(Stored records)
+ + + + + + +

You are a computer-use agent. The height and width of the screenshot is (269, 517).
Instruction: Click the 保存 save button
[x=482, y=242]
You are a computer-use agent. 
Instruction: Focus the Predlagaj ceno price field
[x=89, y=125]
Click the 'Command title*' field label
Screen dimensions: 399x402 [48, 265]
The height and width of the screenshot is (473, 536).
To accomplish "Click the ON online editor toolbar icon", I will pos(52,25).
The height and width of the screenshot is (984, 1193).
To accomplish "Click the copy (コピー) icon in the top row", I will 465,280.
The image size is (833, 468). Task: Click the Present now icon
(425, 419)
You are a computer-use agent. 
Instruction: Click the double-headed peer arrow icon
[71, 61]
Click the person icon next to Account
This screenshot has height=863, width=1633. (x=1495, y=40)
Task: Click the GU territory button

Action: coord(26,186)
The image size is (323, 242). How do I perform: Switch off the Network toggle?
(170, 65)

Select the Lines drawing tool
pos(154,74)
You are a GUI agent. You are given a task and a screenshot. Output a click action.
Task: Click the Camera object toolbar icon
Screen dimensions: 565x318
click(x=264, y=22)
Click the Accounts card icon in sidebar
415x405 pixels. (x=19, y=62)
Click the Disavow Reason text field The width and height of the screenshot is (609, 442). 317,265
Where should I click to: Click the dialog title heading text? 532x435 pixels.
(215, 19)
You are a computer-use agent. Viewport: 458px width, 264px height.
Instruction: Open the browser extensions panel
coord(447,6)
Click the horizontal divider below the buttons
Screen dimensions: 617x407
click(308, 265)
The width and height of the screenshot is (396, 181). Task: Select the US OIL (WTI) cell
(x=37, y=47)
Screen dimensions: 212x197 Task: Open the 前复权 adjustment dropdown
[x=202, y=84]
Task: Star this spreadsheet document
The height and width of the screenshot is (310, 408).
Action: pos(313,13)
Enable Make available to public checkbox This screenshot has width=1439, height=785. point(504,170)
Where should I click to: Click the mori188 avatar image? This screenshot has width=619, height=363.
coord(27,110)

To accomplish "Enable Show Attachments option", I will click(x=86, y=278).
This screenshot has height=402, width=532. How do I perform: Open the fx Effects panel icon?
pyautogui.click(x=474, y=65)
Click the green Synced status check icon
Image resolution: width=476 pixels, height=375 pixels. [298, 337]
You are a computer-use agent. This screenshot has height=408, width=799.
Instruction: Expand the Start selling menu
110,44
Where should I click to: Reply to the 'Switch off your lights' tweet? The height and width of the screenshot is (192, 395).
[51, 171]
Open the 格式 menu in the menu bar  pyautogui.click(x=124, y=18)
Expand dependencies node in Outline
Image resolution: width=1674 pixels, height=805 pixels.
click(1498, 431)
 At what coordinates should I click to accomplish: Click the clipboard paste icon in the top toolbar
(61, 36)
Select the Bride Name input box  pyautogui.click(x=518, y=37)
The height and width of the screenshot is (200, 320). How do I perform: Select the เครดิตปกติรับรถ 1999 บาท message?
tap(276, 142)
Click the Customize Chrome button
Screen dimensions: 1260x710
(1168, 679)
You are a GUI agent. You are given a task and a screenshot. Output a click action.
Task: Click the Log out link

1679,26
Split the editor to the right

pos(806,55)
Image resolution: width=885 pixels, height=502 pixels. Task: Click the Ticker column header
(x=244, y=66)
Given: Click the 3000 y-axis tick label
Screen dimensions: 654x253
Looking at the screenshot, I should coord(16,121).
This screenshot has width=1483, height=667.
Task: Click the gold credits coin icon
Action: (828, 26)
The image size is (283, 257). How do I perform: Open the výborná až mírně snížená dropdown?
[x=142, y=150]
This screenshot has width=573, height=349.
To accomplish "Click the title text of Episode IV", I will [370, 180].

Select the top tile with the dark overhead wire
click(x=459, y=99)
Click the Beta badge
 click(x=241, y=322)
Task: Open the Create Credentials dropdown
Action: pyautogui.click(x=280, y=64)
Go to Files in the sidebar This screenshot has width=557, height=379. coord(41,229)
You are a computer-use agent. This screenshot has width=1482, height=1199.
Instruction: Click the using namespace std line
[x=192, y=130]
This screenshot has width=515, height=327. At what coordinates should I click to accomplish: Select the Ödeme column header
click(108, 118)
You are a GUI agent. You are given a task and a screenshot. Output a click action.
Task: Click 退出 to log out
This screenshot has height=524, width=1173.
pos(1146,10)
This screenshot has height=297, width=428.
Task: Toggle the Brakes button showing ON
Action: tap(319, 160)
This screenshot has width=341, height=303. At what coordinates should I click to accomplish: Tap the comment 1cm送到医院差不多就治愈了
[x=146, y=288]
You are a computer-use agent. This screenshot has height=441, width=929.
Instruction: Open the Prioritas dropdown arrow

+ + + + + + +

Exercise prompt: Pull out each record as written and restate it exactly.

Output:
You are a computer-use agent. The height and width of the screenshot is (269, 517).
Instruction: Click the 保存 save button
[x=482, y=242]
You are a computer-use agent. 
Instruction: Focus the Predlagaj ceno price field
[x=89, y=125]
Click the 'Command title*' field label
Screen dimensions: 399x402 [48, 265]
The height and width of the screenshot is (473, 536).
To accomplish "Click the ON online editor toolbar icon", I will pos(52,25).
The height and width of the screenshot is (984, 1193).
To accomplish "Click the copy (コピー) icon in the top row", I will 465,280.
The image size is (833, 468). Task: Click the Present now icon
(425, 419)
You are a computer-use agent. 
Instruction: Click the double-headed peer arrow icon
[71, 61]
Click the person icon next to Account
This screenshot has height=863, width=1633. (x=1495, y=40)
Task: Click the GU territory button

Action: coord(26,186)
The image size is (323, 242). How do I perform: Switch off the Network toggle?
(170, 65)

Select the Lines drawing tool
pos(154,74)
You are a GUI agent. You are given a task and a screenshot. Output a click action.
Task: Click the Camera object toolbar icon
Screen dimensions: 565x318
click(x=264, y=22)
Click the Accounts card icon in sidebar
415x405 pixels. (x=19, y=62)
Click the Disavow Reason text field The width and height of the screenshot is (609, 442). 317,265
Where should I click to: Click the dialog title heading text? 532x435 pixels.
(215, 19)
You are a computer-use agent. Viewport: 458px width, 264px height.
Instruction: Open the browser extensions panel
coord(447,6)
Click the horizontal divider below the buttons
Screen dimensions: 617x407
click(308, 265)
The width and height of the screenshot is (396, 181). Task: Select the US OIL (WTI) cell
(x=37, y=47)
Screen dimensions: 212x197 Task: Open the 前复权 adjustment dropdown
[x=202, y=84]
Task: Star this spreadsheet document
The height and width of the screenshot is (310, 408).
Action: pos(313,13)
Enable Make available to public checkbox This screenshot has width=1439, height=785. point(504,170)
Where should I click to: Click the mori188 avatar image? This screenshot has width=619, height=363.
coord(27,110)

To accomplish "Enable Show Attachments option", I will click(x=86, y=278).
This screenshot has height=402, width=532. How do I perform: Open the fx Effects panel icon?
pyautogui.click(x=474, y=65)
Click the green Synced status check icon
Image resolution: width=476 pixels, height=375 pixels. [298, 337]
You are a computer-use agent. This screenshot has height=408, width=799.
Instruction: Expand the Start selling menu
110,44
Where should I click to: Reply to the 'Switch off your lights' tweet? The height and width of the screenshot is (192, 395).
[51, 171]
Open the 格式 menu in the menu bar  pyautogui.click(x=124, y=18)
Expand dependencies node in Outline
Image resolution: width=1674 pixels, height=805 pixels.
click(1498, 431)
 At what coordinates should I click to accomplish: Click the clipboard paste icon in the top toolbar
(61, 36)
Select the Bride Name input box  pyautogui.click(x=518, y=37)
The height and width of the screenshot is (200, 320). How do I perform: Select the เครดิตปกติรับรถ 1999 บาท message?
tap(276, 142)
Click the Customize Chrome button
Screen dimensions: 1260x710
(1168, 679)
You are a GUI agent. You are given a task and a screenshot. Output a click action.
Task: Click the Log out link

1679,26
Split the editor to the right

pos(806,55)
Image resolution: width=885 pixels, height=502 pixels. Task: Click the Ticker column header
(x=244, y=66)
Given: Click the 3000 y-axis tick label
Screen dimensions: 654x253
Looking at the screenshot, I should coord(16,121).
This screenshot has width=1483, height=667.
Task: Click the gold credits coin icon
Action: (828, 26)
The image size is (283, 257). How do I perform: Open the výborná až mírně snížená dropdown?
[x=142, y=150]
This screenshot has width=573, height=349.
To accomplish "Click the title text of Episode IV", I will [370, 180].

Select the top tile with the dark overhead wire
click(x=459, y=99)
Click the Beta badge
 click(x=241, y=322)
Task: Open the Create Credentials dropdown
Action: pyautogui.click(x=280, y=64)
Go to Files in the sidebar This screenshot has width=557, height=379. coord(41,229)
You are a computer-use agent. This screenshot has width=1482, height=1199.
Instruction: Click the using namespace std line
[x=192, y=130]
This screenshot has width=515, height=327. At what coordinates should I click to accomplish: Select the Ödeme column header
click(108, 118)
You are a GUI agent. You are given a task and a screenshot. Output a click action.
Task: Click 退出 to log out
This screenshot has height=524, width=1173.
pos(1146,10)
This screenshot has height=297, width=428.
Task: Toggle the Brakes button showing ON
Action: tap(319, 160)
This screenshot has width=341, height=303. At what coordinates should I click to accomplish: Tap the comment 1cm送到医院差不多就治愈了
[x=146, y=288]
You are a computer-use agent. This screenshot has height=441, width=929.
Instruction: Open the Prioritas dropdown arrow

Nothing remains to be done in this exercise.